The cloud data lake vendor, based in Waltham, Mass., is now updating its approach to help AWS customers in particular use the cloud data lake model. The Instant AWS Data Lake is a tailored offering of Cazena's Instant Data Lake platform, which helps to connect data with AWS services including MSK, Amazon EMR, Athena, Glue and Amazon SageMaker.

Among Cazena's users is Bardess, an analytics services provider based in Randolph, N.J.

Daniel Parton, lead data scientist at Bardess, said the firm's data science team was often slowed down by insufficient or nonexistent tooling.

Bardess had been trying to assemble its own machine learning environment, with cloud infrastructure, data platforms and data science workbenches -- a time-consuming project. By engaging with Cazena, Parton noted that Bardess was able to get the capabilities it needed as a service.

Screenshot of Cazena Instant Cloud Data Lake
The Cazena Instant Cloud Data Lake service console provides users with a simplified approach to connecting with different services.

How the Instant Cloud Lake helps Bardess

With the AWS Instant Data Lake release in particular, Parton noted that there are now more tools and capabilities available to Bardess' data scientists.

"Cazena allows us to focus on designing the data architecture, doing exploratory data analysis, and starting to train models to support the data science project, without worrying about the technical infrastructure," he said.

As an example of how Bardess is using Cazena, Parton noted that the company recently solved a challenging anomaly detection problem in time-series data streaming from multiple sensors at a water treatment plant.

Cazena allows us to focus on designing the data architecture, doing exploratory data analysis, and starting to train models to support the data science project, without worrying about the technical infrastructure.
Daniel PartonLead data scientist, Bardess

"Cazena enabled us to build and orchestrate an end-to-end analytics pipeline with mixed workloads, cloud stacks and tools, all from within the data lake, and do it within a few hours," he said.
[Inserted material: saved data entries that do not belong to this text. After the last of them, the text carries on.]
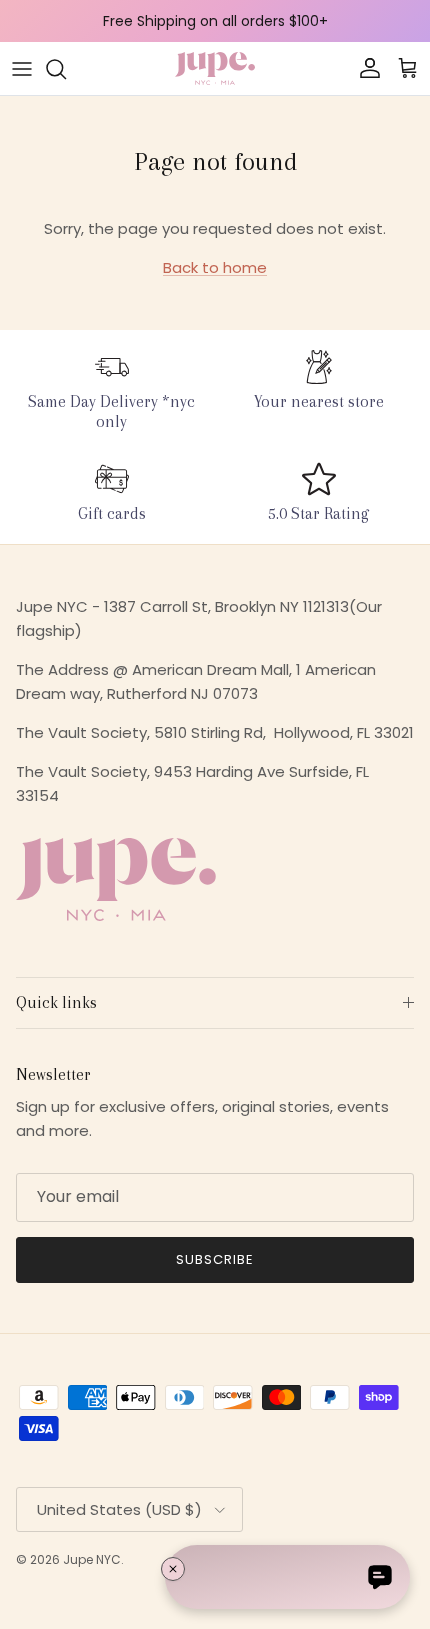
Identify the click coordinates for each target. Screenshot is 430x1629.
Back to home (215, 267)
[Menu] (22, 69)
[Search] (66, 69)
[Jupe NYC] (215, 68)
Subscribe (215, 1259)
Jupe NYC (92, 1559)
Parton explained that the pipeline for the deployment included streaming data, transformation and data normalization from the various streams using Glue and landing the data in an S3 bucket. That data ingest pipeline then enabled Python code to train a forecasting and anomaly detection machine learning model in Amazon SageMaker.

"The data volumes involved, and the need to install various libraries and tools, would have taken us weeks to accomplish without Cazena," Parton said.
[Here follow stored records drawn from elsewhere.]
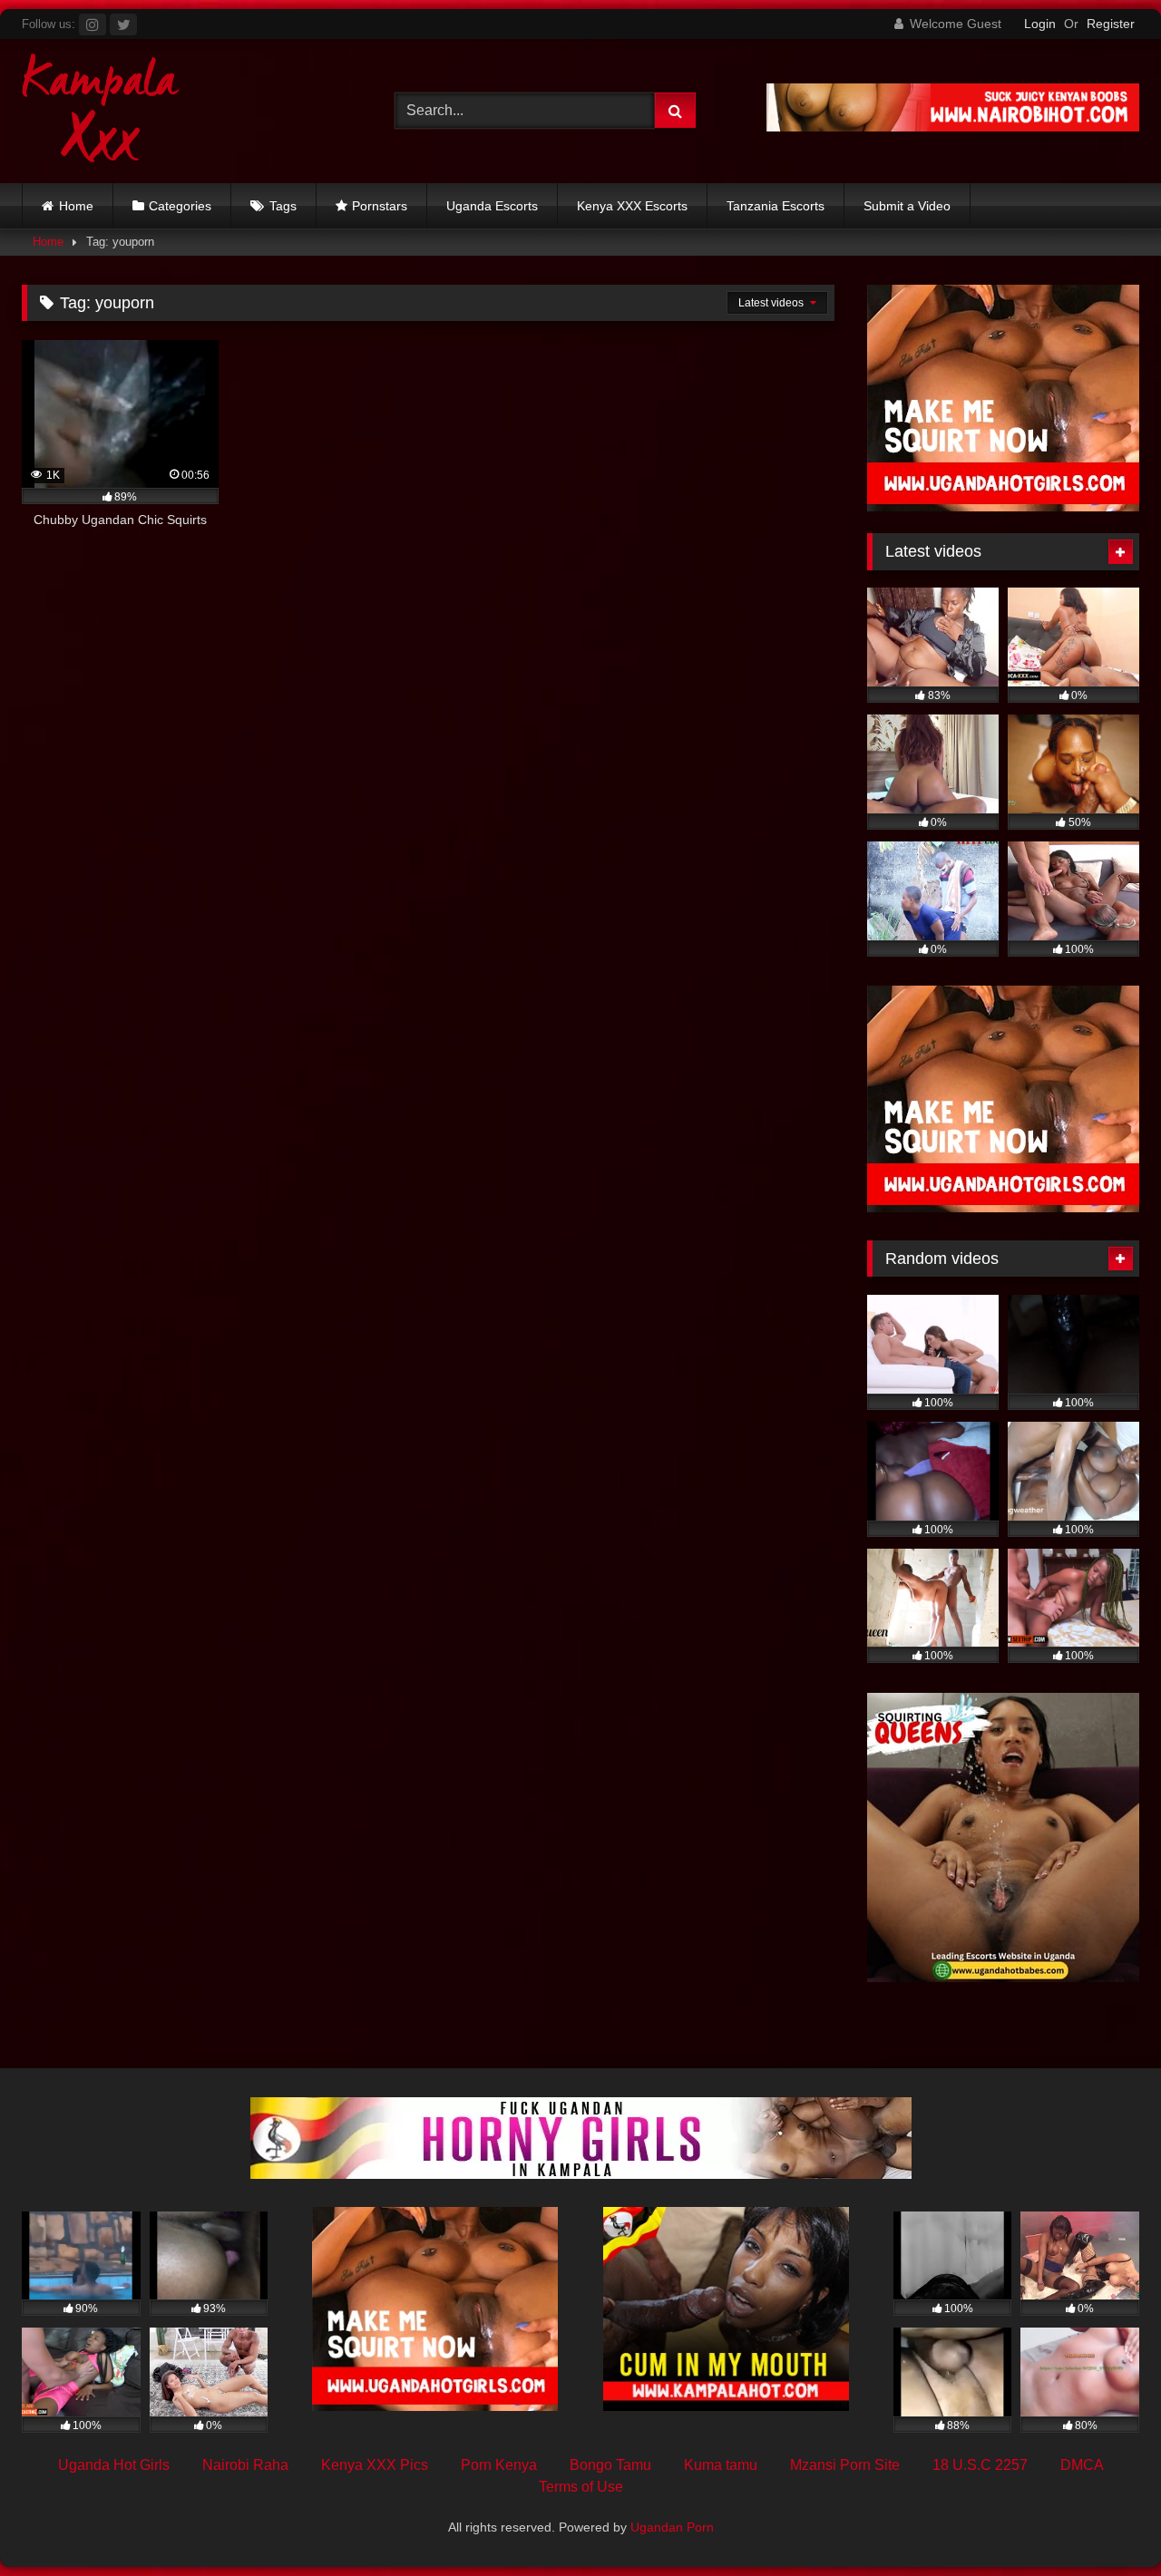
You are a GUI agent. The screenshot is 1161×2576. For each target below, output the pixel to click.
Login (1040, 23)
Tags (283, 206)
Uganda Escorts (492, 206)
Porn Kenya (499, 2465)
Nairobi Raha (245, 2465)
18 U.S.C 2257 (980, 2465)
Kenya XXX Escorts (632, 206)
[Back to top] (1105, 2522)
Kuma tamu (720, 2465)
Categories (180, 206)
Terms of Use (581, 2486)
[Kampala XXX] (101, 111)
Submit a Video (907, 206)
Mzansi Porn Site (845, 2465)
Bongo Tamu (610, 2465)
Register (1111, 23)
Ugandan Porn (672, 2527)
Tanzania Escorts (775, 206)
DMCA (1082, 2465)
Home (76, 206)
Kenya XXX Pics (374, 2465)
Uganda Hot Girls (114, 2465)
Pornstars (379, 206)
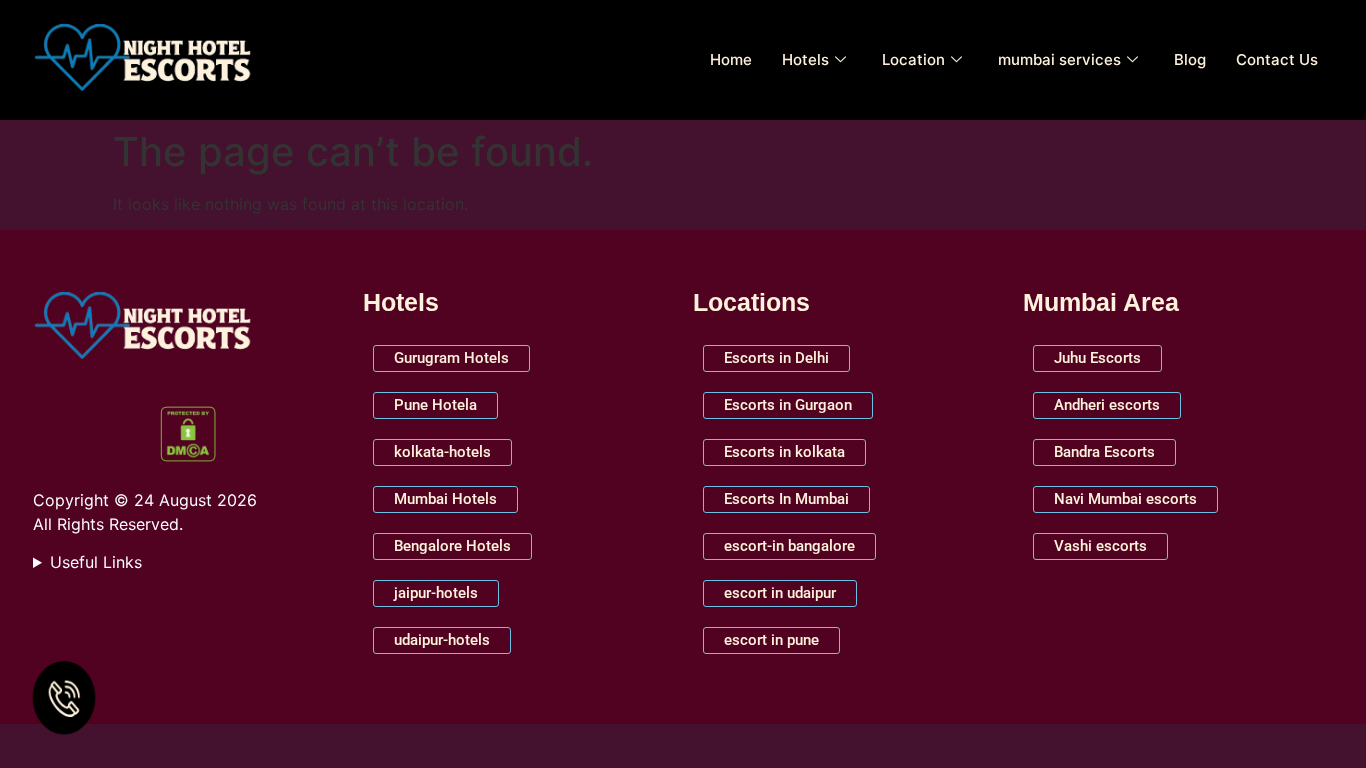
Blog (1190, 59)
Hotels (805, 59)
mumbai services (1059, 59)
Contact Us (1277, 59)
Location (913, 59)
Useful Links (96, 562)
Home (731, 59)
Cazena's path to the Instant Cloud Data Lake

The instant cloud data lake model is the second generation of his firm's platform for helping organizations better use data.

Cazena was founded in 2013, after CEO and founder Prat Moghe left data warehouse vendor Netezza, which was acquired by IBM in 2010.

Moghe said he carried his Netezza experience to Cazena. Netezza was a pioneer in the simplification of the data warehouse industry, offering the technology as an appliance to make it easier for organizations to use.

The same basic idea of making a complex technology more consumable is at the core of Cazena's model, Moghe said.

The first generation of Cazena's platform was called the Open SaaS Data Platform. It was an attempt to orchestrate and optimize any cloud stack to build a cloud data lake in a service-based approach.

The Instant Cloud Data Lake is the evolution of Cazena's platform, which Moghe said further simplifies the process of building a cloud data lake that is useful for analytics and data science.

"Our mission is to make cloud data lakes easy for all enterprises," Moghe said.